# Thread: Finding all r ∈ R such that r<1+1/r?

1. ## Finding all r ∈ R such that r<1+1/r?

Find all r ∈ R such that r<1+1/r?
So I'm having difficulty with this problem.
I've figured out that r is a variable and r does not = 0 and by solving it, multiplying both sides by r is incorrect.

Can you guys help me with this problem?
My first instinct is to just multiply both sides by r but that's apparently wrong.

Any help is appreciated.

I got some help elsewhere. Thanks though.

2. ## Re: Finding all r ∈ R such that r<1+1/r?

Originally Posted by paperclip5
Find all r ∈ R such that r<1+1/r?
So I'm having difficulty with this problem.
I've figured out that r is a variable and r does not = 0 and by solving it, multiplying both sides by r is incorrect.

Can you guys help me with this problem?
My first instinct is to just multiply both sides by r but that's apparently wrong.

Any help is appreciated.

I got some help elsewhere. Thanks though.
It's not that multiplying both sides by r is wrong- you just have to be careful. If you multiply both sides of an inequality by a negative number, you reverse the direction of the inequality.
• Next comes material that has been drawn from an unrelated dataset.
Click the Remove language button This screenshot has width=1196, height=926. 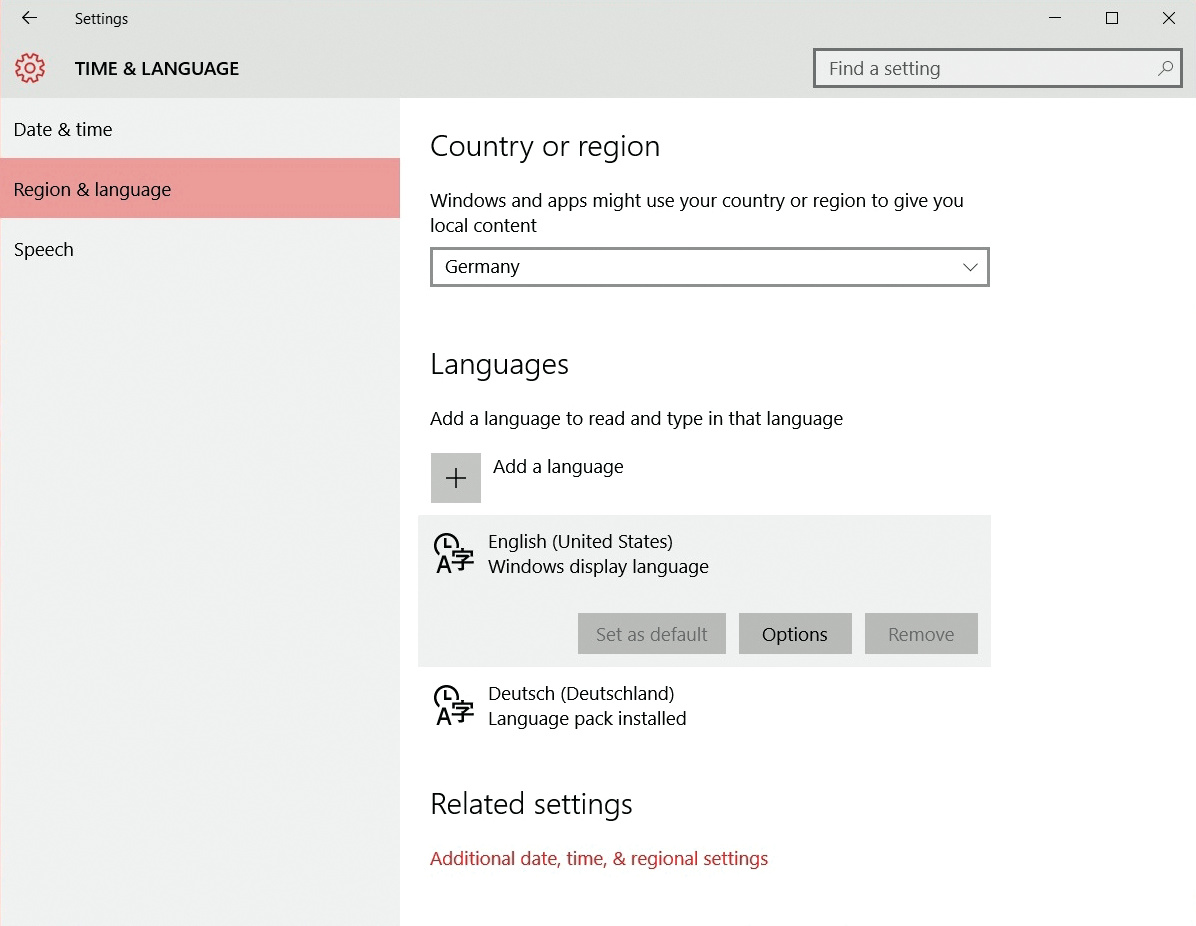pyautogui.click(x=921, y=634)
Yes, as you say, r cannot be 0- so it is either positive or negative. If it is positive, multiplying both sides by r gives $r^2< r+ 1$ which is the same as $r^2- r- 1< 0$. If r is negative, multiplying both sides by r gives $r^2> r+ 1$ which is the same as $r^2- r- 1> 0$. Obviously, determining where $r^2- r- 1= 0$ is important in solving those! Don't forget that the first is only true for r> 0 and the second for r< 0.